Bittersweet
I booked my flight to the US tonight. I'm leaving on October 4 for Jacksonville, Florida, where I'll be doing a month-long observership with a Filipina cardiologist. I'll be staying at the home of my dad's godson. Who knows where the Lord will take me after that. It depends on which hospitals invite me for interview. But I do plan to be based in California after my stint in Florida.
As I clicked on the 'purchase ticket' button at the Northwest Airlines website, a wave of melancholy swept over me. I realized that I'll be away from home for a little less than 6 months. This certainly isn't like your usual vacation or holiday. During this time, I will be dependent on the kindness of distant family and close friends for shelter and food. I will basically be living out of a suitcase for the better part of those 6 months. But the part that really saddens me is that this trip is a prelude to a longer, more permanent one. Should the Lord allow me to match at a hospital in the US, I'll make one more trip back to Manila in March. Time enough to fix my visa, take a short break before toxicity creeps back into my life, and say goodbye to family and friends. Come June 2009, I'll be handing a one-way-ticket to take me back to the US, where I will stay for about 7 years.
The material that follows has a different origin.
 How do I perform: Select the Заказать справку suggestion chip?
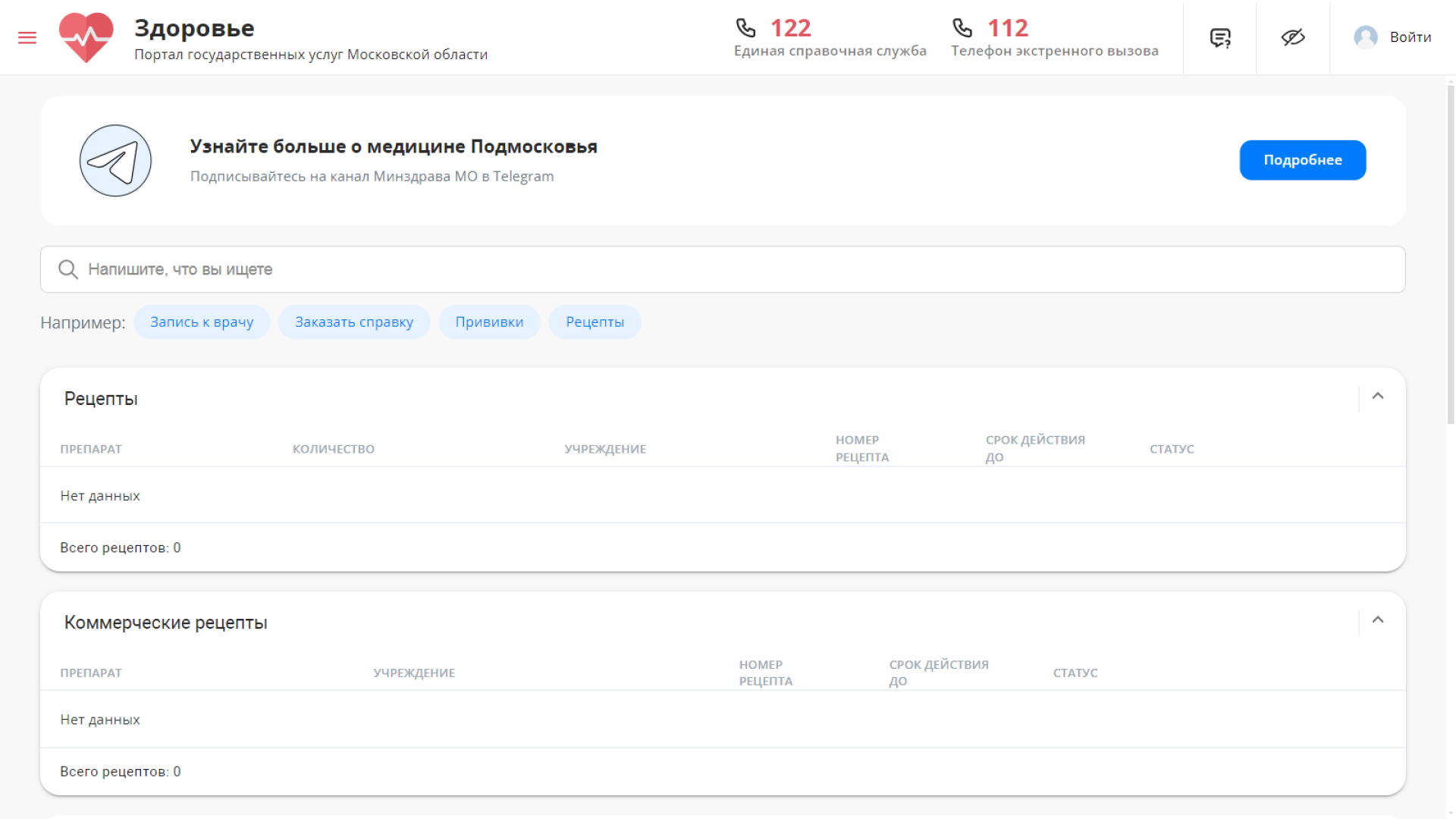[354, 322]
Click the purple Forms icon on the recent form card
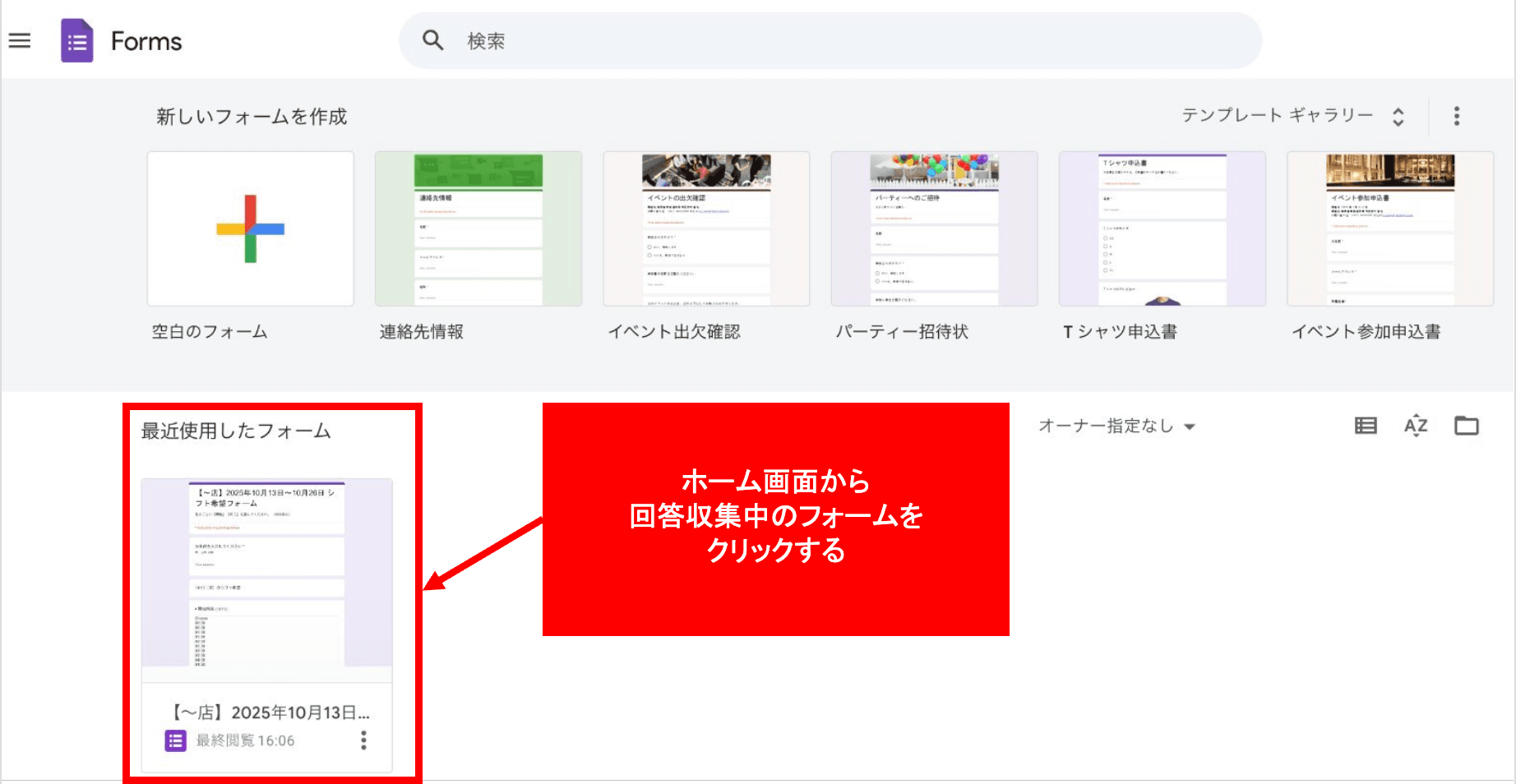 (174, 740)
Don't get me wrong. This is my dream. This is what I've worked for this past year, with all that studying and the exams that I took. But now that everything is finally falling into place and it looks as if the dream might finally come true, I am hit by the reality that I'm finally leaving home. It's a bittersweet realization, this one is. One that came earlier than I would have preferred.
Comments
Shee. now I'M a bit depressed. Hehe.